▸ Description of the task
Retype, exactly as they appear below, the lines between the line holding "Męskie okulary przeciwsłoneczne (97, 2433)" and the line holding "Mapa witryny (696, 2330)", both ends included.

[Records from a dataset]
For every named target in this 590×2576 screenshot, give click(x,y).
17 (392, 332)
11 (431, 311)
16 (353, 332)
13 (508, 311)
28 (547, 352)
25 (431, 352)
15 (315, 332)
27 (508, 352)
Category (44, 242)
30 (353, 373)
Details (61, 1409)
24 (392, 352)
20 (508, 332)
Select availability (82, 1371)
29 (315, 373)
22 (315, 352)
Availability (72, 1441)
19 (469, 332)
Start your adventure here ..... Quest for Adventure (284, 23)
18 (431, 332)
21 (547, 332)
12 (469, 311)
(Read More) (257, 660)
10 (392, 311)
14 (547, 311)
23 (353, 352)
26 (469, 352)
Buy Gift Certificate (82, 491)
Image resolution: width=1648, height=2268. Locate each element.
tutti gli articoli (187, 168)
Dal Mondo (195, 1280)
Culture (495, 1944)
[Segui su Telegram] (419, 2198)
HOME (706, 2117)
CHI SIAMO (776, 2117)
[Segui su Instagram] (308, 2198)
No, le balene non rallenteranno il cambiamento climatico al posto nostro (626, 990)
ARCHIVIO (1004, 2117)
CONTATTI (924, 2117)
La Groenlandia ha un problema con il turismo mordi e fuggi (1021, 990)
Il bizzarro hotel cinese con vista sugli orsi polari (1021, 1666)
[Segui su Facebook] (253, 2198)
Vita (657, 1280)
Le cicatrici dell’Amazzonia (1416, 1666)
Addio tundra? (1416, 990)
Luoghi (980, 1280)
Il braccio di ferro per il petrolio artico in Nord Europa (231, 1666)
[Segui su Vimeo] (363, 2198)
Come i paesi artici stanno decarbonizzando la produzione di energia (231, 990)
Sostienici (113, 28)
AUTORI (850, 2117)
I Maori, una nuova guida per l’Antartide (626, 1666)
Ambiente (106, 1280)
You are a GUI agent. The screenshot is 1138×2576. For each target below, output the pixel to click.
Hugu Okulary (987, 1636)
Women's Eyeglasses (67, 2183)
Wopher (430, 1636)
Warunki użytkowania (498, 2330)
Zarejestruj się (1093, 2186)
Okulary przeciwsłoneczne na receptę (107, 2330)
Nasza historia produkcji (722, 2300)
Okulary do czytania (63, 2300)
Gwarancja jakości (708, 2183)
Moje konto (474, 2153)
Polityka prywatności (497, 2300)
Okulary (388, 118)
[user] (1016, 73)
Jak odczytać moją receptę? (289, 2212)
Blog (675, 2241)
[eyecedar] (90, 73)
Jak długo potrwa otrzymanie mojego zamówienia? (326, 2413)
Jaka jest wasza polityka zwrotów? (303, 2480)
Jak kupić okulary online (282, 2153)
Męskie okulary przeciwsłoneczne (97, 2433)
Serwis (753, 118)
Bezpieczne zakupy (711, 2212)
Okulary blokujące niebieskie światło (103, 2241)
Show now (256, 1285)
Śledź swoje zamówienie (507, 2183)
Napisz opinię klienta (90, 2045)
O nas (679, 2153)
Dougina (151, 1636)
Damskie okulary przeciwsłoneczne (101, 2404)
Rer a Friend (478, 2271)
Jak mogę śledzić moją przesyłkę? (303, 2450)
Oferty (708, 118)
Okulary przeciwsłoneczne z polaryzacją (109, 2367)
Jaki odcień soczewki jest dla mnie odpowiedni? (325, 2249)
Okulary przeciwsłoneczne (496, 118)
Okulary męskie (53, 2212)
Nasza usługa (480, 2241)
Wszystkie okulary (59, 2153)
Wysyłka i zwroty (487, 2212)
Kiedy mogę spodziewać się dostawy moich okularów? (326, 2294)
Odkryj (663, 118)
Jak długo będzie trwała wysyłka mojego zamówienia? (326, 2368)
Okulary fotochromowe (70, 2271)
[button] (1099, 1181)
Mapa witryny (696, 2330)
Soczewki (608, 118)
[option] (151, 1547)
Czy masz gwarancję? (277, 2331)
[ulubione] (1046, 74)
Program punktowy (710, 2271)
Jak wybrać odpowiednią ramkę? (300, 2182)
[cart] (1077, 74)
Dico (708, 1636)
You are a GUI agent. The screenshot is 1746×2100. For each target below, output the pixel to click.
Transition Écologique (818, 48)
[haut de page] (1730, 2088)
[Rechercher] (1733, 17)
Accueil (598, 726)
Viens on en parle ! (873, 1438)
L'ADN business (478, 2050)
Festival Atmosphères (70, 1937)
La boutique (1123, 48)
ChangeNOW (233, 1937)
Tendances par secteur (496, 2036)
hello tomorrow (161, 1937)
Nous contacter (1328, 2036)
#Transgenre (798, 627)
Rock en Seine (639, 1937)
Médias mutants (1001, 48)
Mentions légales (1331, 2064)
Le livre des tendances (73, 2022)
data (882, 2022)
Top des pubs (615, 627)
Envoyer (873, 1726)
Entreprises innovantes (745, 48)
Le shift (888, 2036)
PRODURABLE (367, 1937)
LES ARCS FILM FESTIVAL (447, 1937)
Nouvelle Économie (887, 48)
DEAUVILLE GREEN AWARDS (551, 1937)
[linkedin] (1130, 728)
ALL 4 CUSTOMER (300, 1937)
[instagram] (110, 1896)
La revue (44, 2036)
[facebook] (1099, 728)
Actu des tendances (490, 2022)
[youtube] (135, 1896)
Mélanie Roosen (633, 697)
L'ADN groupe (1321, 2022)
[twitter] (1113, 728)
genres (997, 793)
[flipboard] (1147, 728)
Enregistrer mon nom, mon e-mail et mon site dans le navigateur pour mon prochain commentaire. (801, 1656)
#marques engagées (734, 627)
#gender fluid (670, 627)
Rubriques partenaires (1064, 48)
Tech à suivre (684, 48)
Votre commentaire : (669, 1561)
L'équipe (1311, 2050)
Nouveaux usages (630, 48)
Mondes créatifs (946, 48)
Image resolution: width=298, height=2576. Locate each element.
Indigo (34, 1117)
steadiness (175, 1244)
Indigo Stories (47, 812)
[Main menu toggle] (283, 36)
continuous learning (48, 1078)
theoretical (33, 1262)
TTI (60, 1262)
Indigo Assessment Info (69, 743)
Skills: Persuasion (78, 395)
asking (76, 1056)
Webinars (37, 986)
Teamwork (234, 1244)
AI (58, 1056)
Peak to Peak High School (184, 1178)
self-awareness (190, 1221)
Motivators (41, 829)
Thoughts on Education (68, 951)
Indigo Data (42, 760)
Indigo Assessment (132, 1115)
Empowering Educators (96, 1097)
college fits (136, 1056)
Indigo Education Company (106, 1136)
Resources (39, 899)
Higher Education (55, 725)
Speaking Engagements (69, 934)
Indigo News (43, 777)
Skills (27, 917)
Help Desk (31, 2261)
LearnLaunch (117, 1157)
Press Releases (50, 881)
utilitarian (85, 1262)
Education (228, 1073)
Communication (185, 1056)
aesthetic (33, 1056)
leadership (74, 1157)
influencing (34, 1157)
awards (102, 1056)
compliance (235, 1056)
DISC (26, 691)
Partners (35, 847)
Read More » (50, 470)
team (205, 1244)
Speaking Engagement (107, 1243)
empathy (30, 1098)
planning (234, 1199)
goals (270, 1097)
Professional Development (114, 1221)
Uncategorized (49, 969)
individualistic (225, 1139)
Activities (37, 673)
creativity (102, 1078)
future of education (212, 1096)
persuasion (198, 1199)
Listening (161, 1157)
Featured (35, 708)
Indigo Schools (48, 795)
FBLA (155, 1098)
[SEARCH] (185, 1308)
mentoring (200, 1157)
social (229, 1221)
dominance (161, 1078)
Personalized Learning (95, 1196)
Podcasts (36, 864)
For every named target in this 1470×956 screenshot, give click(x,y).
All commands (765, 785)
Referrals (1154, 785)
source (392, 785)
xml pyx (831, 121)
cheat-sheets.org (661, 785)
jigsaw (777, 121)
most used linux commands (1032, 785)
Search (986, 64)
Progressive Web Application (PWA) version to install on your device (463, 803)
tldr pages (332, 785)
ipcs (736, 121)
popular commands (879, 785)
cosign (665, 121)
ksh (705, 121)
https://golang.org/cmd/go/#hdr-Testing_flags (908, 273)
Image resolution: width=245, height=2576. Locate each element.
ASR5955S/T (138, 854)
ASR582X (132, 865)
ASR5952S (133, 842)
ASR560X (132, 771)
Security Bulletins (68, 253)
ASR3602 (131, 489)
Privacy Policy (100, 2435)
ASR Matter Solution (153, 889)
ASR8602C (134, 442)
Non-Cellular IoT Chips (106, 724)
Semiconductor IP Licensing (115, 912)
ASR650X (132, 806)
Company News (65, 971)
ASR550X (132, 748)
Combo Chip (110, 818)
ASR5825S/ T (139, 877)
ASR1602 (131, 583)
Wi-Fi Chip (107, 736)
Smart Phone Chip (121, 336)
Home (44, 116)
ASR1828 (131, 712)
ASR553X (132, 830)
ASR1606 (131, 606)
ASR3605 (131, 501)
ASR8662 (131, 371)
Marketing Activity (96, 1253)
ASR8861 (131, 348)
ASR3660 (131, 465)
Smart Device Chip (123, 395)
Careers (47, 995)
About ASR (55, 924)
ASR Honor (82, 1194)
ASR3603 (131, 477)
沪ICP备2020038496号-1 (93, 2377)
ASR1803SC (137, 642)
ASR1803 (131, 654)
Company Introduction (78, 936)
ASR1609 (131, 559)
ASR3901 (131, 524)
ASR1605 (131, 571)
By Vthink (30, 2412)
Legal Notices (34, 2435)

▸ Response for this exercise
Męskie okulary przeciwsłoneczne (97, 2433)
Serwis (753, 118)
Bezpieczne zakupy (711, 2212)
Okulary blokujące niebieskie światło (103, 2241)
Show now (256, 1285)
Śledź swoje zamówienie (507, 2183)
Napisz opinię klienta (90, 2045)
O nas (679, 2153)
Dougina (151, 1636)
Damskie okulary przeciwsłoneczne (101, 2404)
Rer a Friend (478, 2271)
Jak mogę śledzić moją przesyłkę? (303, 2450)
Oferty (708, 118)
Okulary przeciwsłoneczne z polaryzacją (109, 2367)
Jaki odcień soczewki jest dla mnie odpowiedni? (325, 2249)
Okulary przeciwsłoneczne (496, 118)
Okulary męskie (53, 2212)
Nasza usługa (480, 2241)
Wszystkie okulary (59, 2153)
Wysyłka i zwroty (487, 2212)
Kiedy mogę spodziewać się dostawy moich okularów? (326, 2294)
Odkryj (663, 118)
Jak długo będzie trwała wysyłka mojego zamówienia? (326, 2368)
Okulary fotochromowe (70, 2271)
[button] (1099, 1181)
Mapa witryny (696, 2330)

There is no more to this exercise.